[Opening Supplied material section]

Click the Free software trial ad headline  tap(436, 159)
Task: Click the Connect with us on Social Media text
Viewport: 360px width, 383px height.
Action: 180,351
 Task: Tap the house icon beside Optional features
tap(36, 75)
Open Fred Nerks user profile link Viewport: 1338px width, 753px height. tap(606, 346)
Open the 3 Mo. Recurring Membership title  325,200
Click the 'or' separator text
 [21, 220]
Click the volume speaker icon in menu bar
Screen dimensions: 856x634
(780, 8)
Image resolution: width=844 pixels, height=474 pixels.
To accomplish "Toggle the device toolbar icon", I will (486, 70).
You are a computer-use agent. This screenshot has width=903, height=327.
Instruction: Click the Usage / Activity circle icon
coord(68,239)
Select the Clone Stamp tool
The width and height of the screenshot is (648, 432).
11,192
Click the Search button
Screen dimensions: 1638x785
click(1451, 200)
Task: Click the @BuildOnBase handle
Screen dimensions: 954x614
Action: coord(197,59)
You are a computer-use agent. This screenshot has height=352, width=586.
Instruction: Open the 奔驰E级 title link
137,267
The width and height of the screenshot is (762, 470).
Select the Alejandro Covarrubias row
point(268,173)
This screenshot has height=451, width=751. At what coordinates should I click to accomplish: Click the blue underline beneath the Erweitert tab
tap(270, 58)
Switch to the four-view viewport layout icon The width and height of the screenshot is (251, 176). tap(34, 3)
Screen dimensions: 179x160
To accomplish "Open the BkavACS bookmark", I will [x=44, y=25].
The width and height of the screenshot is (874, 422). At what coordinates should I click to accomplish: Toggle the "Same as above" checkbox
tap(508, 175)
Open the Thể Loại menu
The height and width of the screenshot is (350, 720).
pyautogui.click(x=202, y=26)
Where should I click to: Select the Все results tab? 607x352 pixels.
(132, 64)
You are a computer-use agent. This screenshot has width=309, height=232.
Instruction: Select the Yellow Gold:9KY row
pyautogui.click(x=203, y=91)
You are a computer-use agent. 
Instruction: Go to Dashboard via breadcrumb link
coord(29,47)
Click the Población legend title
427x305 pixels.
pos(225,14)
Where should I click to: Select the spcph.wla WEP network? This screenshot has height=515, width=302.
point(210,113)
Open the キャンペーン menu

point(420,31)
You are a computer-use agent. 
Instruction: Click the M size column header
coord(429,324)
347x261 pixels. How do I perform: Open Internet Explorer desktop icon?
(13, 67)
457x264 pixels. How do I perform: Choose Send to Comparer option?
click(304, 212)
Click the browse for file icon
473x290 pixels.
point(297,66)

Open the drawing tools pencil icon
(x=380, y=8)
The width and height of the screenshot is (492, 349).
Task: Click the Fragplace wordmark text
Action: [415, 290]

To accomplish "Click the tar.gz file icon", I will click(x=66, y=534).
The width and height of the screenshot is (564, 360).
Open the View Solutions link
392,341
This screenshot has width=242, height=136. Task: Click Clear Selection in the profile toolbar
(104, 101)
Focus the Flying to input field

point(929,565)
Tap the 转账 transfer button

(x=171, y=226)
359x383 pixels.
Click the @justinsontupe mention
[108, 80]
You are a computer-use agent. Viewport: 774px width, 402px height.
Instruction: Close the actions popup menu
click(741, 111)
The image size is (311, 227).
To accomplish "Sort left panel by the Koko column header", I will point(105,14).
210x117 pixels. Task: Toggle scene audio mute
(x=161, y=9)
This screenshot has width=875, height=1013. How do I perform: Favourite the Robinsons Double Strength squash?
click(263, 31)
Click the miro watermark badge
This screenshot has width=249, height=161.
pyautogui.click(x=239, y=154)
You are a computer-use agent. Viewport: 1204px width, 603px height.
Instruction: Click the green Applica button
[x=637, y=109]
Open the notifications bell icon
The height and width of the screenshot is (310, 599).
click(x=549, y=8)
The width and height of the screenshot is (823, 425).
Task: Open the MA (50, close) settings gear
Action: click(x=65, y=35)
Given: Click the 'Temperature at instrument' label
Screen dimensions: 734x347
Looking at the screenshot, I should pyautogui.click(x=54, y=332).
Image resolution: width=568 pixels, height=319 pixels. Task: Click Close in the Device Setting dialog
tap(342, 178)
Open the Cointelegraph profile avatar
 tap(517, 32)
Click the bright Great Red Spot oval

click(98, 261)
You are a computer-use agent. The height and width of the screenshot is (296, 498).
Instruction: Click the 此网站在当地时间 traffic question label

[Closing Supplied material section]

Exercise objective :: Lines of the data above that include the string "label" must each be copied.

Solved problem ::
Given: Click the 'Temperature at instrument' label
Instruction: Click the 此网站在当地时间 traffic question label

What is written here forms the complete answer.